Expensing Certain Depreciable Property Under IRS Section 179

Sec. 179 expensing limitation. ATRA extends retroactively from Jan. 1, 2012, through tax years beginning before Jan. 1, 2014, the limitation amounts under Sec. 179 for expensing of certain depreciable property. The act extends the rules for the maximum expensing amount and phaseout threshold under Sec. 179 that were in effect for tax years beginning in 2010 and 2011 to apply also for tax years beginning in 2012 and 2013. The amount a taxpayer may expense under Sec. 179 increases to $500,000, and the phaseout threshold amount increases to $2 million, for tax years beginning in 2012 and 2013. Within those thresholds, the act allows a taxpayer to expense up to $250,000 of the cost of qualified real property under Sec. 179(f) (qualified leasehold improvement property, qualified restaurant property, and qualified retail improvement property). The treatment of off-the-shelf computer software as qualifying property under Sec. 179(d)(1)(A)(ii) is extended for one year for tax years beginning before Jan. 1, 2014. For tax years beginning after Dec. 31, 2013, the expense cap and phaseout threshold amounts are scheduled to return to $25,000 and $200,000, respectively.

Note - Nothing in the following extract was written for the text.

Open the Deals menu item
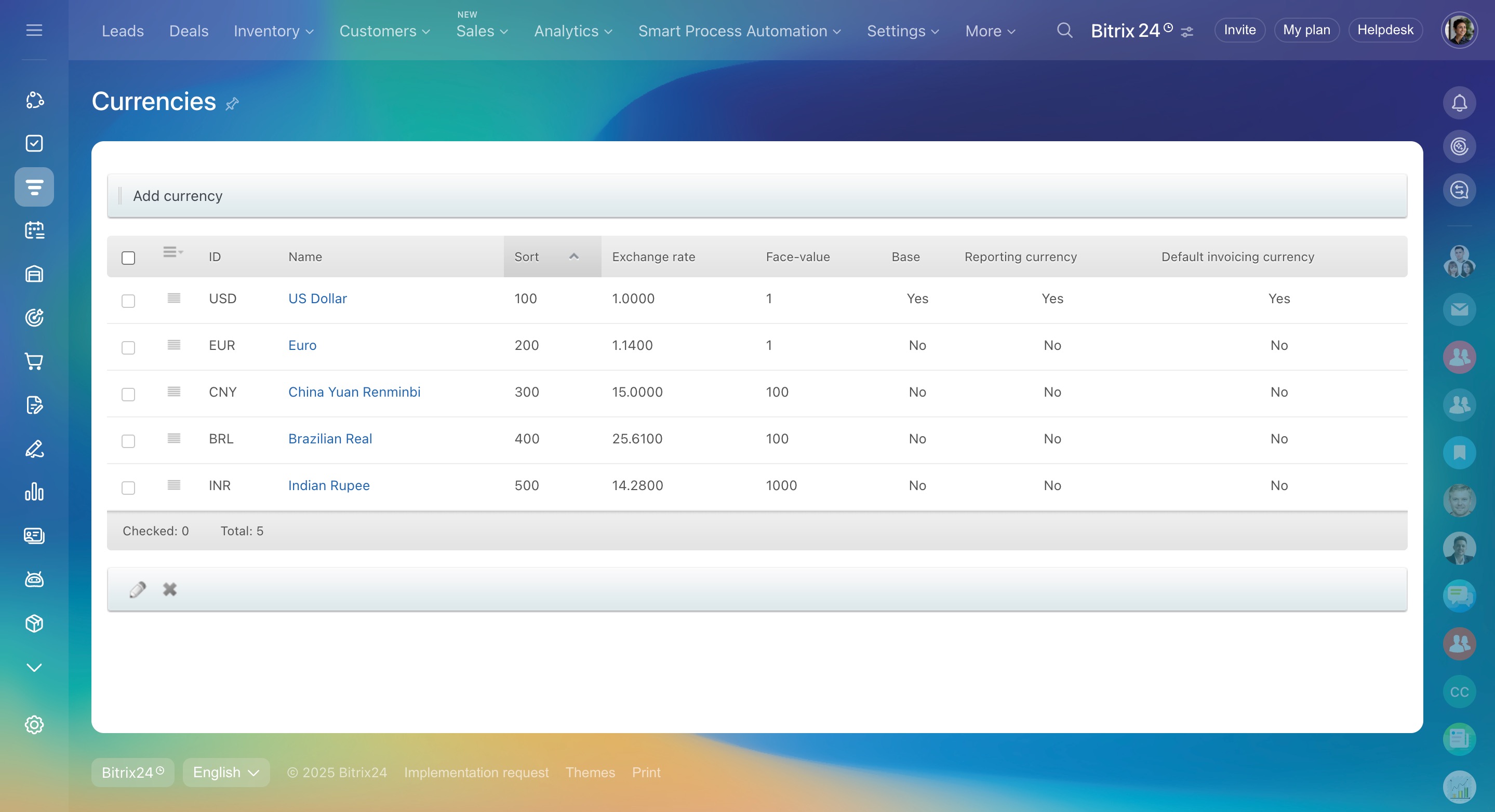 [189, 31]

Treatment of Qualified Leasehold Improvements and Other Properties Under IRS Section 168(e)(3)(E) Extended

Qualified leasehold improvements depreciation. ATRA extends retroactively from Jan. 1, 2012, through the end of 2013 the rule under Sec. 168(e)(3)(E) treating qualified leasehold improvement and certain other property as 15-year property. This is a statutory exception to the general rule that the costs of leasehold improvements to nonresidential real property are depreciated on a straight-line method over 39 years. The act extends the exception allowing 15-year straight-line cost recovery for certain qualified leasehold improvement property, qualified restaurant buildings and improvements, and qualified retail improvement property in the 15-year modified accelerated cost recovery system (MACRS) class placed into service prior to Jan. 1, 2012, to include qualifying improvements placed into service before Jan. 1, 2014. Such property is therefore also eligible for a bonus 50% first-year depreciation deduction, which was also extended by ATRA to property placed in service before Jan. 1, 2014 (Jan. 1, 2015, for certain long-production-period property and aircraft—see below).

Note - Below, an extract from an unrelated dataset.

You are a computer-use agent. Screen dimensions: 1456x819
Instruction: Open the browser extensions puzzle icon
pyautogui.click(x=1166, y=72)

IRS Section 168(k) Extended For 50% Bonus Depreciation

50% bonus depreciation. As mentioned above, ATRA extends through 2013 the provision under Sec. 168(k) for 50% bonus depreciation. Bonus depreciation allows for an additional first-year depreciation deduction of 50% of the basis of certain qualified property acquired after Dec. 31, 2007, and placed in service prior to Jan. 1, 2014 (before Jan. 1, 2015, for certain long-production-period property and certain aircraft acquired after Dec. 31, 2007, and before Jan. 1, 2014). This provision expires for property acquired after Dec. 31, 2013.